The country's Civil Protection Agency said the death toll was still at nearly 300, but officials conceded it was likely higher because the central government had not received totals from much of the Grand Anse region because communications were still largely down across the rural and mountainous area.
Saint-Victor Jeune, an official with the Civil Protection agency working in Beaumont, in the mountains on the outskirts of hard-hit Jeremie, said 82 bodies found by his team had not been recorded by authorities in the capital because of spotty communications. Most appeared to have died from falling debris from the winds that tore through the area at 235 kmph on Tuesday.
"We don't have any contact with Port-au-Prince yet and there are places we still haven't reached," Jeune said, as he and a team of Civil Protection agents in orange vests combed the area.
The storm left signs of devastation all around the southwestern peninsula. Outside the coastal town of Jeremie, home after home was in ruins. Drew Garrison, a Haiti-based missionary who flew in Friday, said several fishing villages along the coast were submerged and he could see bodies floating in the water.

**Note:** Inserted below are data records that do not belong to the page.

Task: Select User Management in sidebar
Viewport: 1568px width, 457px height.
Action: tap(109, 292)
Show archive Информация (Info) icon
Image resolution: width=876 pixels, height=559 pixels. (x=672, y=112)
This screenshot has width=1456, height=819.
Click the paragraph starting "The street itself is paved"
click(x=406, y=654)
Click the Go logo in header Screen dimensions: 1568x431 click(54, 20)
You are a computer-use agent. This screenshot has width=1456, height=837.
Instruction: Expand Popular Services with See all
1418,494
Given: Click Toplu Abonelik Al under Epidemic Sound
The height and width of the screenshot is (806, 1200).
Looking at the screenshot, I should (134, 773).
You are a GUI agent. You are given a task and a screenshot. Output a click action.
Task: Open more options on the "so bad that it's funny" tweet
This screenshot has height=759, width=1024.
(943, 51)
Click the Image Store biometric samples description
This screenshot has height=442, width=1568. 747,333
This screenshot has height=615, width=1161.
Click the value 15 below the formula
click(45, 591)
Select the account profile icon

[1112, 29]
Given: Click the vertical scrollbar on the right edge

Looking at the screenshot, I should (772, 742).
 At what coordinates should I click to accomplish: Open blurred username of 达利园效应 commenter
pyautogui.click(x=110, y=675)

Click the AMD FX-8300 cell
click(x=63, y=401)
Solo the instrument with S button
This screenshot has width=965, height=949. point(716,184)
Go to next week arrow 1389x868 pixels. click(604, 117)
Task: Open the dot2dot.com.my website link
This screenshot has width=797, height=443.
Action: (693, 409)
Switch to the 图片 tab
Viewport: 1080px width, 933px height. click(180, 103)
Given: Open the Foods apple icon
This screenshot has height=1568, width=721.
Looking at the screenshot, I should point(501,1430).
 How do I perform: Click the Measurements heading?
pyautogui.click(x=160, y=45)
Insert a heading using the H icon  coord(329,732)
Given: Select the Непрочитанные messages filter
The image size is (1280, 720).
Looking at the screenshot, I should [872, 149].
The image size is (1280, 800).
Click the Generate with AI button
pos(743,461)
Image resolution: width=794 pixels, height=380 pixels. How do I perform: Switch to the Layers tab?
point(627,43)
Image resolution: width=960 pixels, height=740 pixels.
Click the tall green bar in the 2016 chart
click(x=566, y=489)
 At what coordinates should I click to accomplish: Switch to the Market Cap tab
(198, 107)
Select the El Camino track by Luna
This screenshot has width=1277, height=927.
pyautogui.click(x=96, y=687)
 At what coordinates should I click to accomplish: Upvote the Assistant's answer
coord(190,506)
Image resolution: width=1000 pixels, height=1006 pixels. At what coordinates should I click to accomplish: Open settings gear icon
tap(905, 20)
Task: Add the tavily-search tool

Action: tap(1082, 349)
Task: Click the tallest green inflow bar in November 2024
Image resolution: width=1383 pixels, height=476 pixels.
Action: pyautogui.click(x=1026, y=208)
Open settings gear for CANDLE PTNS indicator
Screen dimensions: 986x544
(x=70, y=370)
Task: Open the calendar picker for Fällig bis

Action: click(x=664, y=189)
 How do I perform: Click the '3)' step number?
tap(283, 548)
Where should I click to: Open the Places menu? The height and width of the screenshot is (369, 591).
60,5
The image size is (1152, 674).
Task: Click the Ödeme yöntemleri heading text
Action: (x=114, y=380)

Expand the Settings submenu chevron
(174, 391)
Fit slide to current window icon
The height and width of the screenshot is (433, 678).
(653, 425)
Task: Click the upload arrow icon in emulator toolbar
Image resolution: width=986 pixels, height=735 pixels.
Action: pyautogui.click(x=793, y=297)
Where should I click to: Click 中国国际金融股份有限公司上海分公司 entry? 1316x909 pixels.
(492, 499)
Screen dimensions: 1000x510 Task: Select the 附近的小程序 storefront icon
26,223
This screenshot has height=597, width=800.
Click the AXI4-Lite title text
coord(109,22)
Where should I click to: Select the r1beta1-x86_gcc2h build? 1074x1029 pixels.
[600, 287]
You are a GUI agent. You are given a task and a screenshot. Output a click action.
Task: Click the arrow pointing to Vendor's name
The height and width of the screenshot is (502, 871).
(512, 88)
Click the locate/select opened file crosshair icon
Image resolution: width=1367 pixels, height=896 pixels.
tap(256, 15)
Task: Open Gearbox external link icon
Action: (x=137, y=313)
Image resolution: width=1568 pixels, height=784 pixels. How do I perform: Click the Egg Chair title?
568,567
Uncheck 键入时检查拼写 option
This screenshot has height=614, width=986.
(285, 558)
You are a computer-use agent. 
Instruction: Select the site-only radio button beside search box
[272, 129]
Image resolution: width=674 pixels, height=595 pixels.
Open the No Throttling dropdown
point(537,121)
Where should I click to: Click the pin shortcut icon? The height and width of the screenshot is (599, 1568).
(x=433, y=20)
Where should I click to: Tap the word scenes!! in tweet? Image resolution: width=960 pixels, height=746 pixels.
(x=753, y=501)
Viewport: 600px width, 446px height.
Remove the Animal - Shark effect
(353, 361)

"Anything that wasn't concrete was flattened," said Garrison, whose organisation, Mission of Hope Haiti, based in Austin, Texas, was bringing in a barge loaded with emergency supplies on Saturday. "There were several little fishing villages that just looked desolate, no life."
The Pan American Health Organization and others warned of a surge in cholera cases because of the widespread flooding caused by Matthew. Haiti's cholera outbreak has killed roughly 10,000 people and sickened more than 800,000 since 2010, when it was introduced into the country's biggest river from a UN base where Nepalese peacekeepers were deployed.
Sophia Cheresal, deputy medical coordinator of Doctors Without Borders in Haiti, said there were at least 18 cases of cholera at the Jeremie hospital. "It's getting worse and probably some people are going to die."
Solette Phelicin, a mother of five who lost her home and her small fruit and vegetable plot, watched from her yard as UN peacekeepers patrolled the small air strip. She said they were hungry and desperately in need of food. "Jeremie might get rebuilt after I'm dead, maybe, but I doubt it."
As Haitians mourned their losses, they tried to recover what they could of their belongings. Homes throughout the area were piles of rubble, the roofs mangled or stripped away.
Officials were especially concerned about the department of Grand-Anse on the northern tip of the peninsula, where they believe the death toll and damage is highest.
Emmanuel Pierre, an Interior Ministry coordinator in Les Cayes, told The Associated Press late Thursday that authorities had counted 283 people dead in one part of Haiti's hard-hit southwest, but that did not include Grand-Anse or its surrounding areas.
Death tolls are frequently difficult to tabulate in the immediate aftermath of a natural disaster in any country, though it is particularly difficult in remote and mountainous southwest Haiti.
When Category 4 Hurricane Flora hit Haiti in 1963, it killed as many as 8,000 people.
More bodies began to appear as waters receded in some places two days after Matthew's 235 kmph winds smashed concrete walls, flattened palm trees and tore roofs off homes, forcing thousands of Haitians to flee.
Those killed in Haiti included a woman and her six-year-old daughter who frantically abandoned their flimsy home and headed to a nearby church to seek shelter as Matthew surged in early Tuesday, said Ernst Ais, mayor of the town of Cavaillon.
"On the way to the church, the wind took them," Ais said.
Haiti's government has estimated at least 350,000 people need some kind of assistance in what is likely to be the country's worst humanitarian crisis since the devastating earthquake of January 2010.
International aid groups are already appealing for donations for a lengthy recovery effort in Haiti, the hemisphere's least-developed and most aid-dependent nation.
Before hitting Haiti, the storm was blamed for four deaths in the Dominican Republic, one in Colombia and one in St. Vincent and the Grenadines.